Researchers have been tracking a newer ransomware variant that targets VMWare ESXi environments, similarly to the now-defunct ALPHV/BlackCat ransomware, and employing double extortion against their victims. The name Cicada3301 is a reference to an old cryptography videogame, whose developers have since published an announcement distancing themselves from the ransomware group.
FBI released year-long report on RansomHub
The FBI have recently published a report on the extensive activities of the RansomHub ransomware group, which began operations in February of this year, and have since targeted 210 organizations. It is believed that RansomHub is the successor of the notorious Knight ransomware and were the buyers of the source-code after Knight ransomware shutdown. The report also contains all known indicators of compromise from past attacks by RansomHub, along with known tactics and information on patching vulnerabilities that are exploited.

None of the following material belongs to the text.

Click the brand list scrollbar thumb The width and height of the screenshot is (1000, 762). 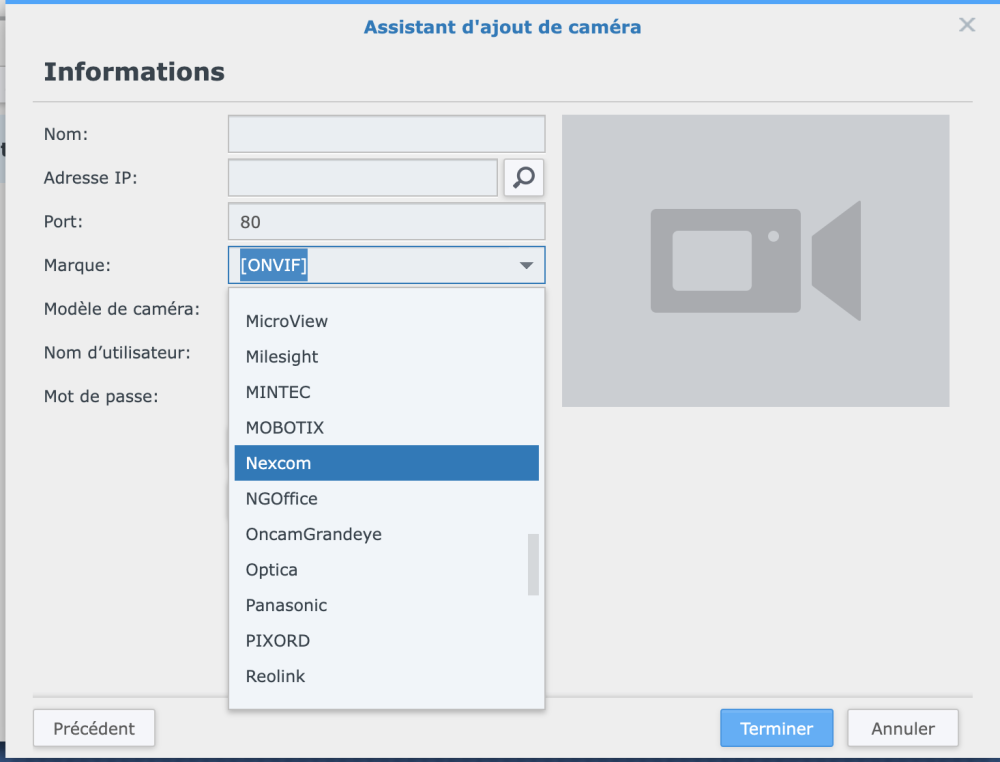(533, 564)
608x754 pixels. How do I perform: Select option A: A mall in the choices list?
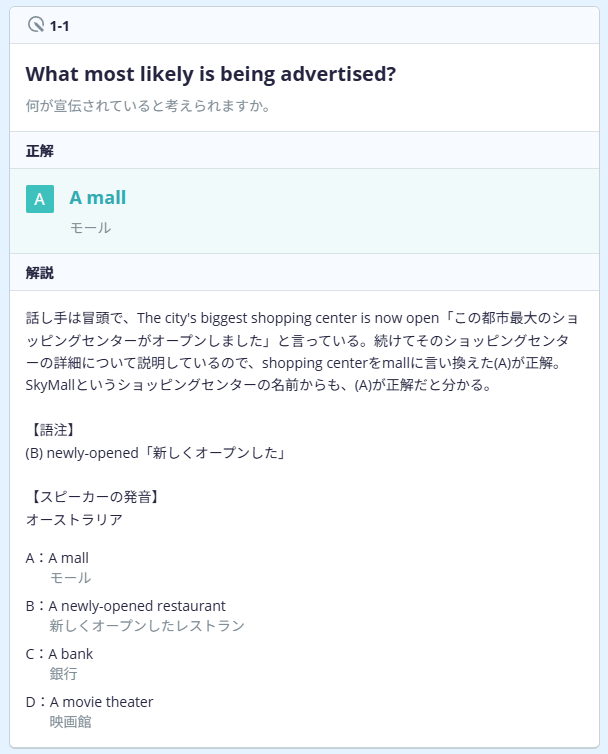coord(70,558)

Cyberattack disrupts operations of Transport for London
Over the weekend, officials for Transport for London revealed that they had identified a cyber security incident that was impacting their internal systems, though main transportation functions remained unaffected. As the investigation continues, several internal systems have been taken offline, forcing employees to use paper to process transactions and operational documentation.
CBIZ suffers significant data breach
Towards the end of June, officials for the business and insurance service provider, CBIZ identified some unauthorized activity within their customer database that occurred due to exploitation of an unpatched vulnerability. The investigation revealed that extremely sensitive information for nearly 36,000 individuals had been compromised and exfiltrated to the hacker’s device. No ransomware group has yet to claim responsibility for this incident, though there may still be negotiations occurring behind the scenes.
LockBit publishes stolen data from Toronto District School Board
3 months after officials for the Toronto District School Board (TDSB) first identified a ransomware attack on their network, the threat actors behind the LockBit ransomware group have published the stolen data to their leak site. The leak comes shortly after the 2-week deadline for paying the demanded ransom and includes a large amount of personally identifiable information on thousands of students.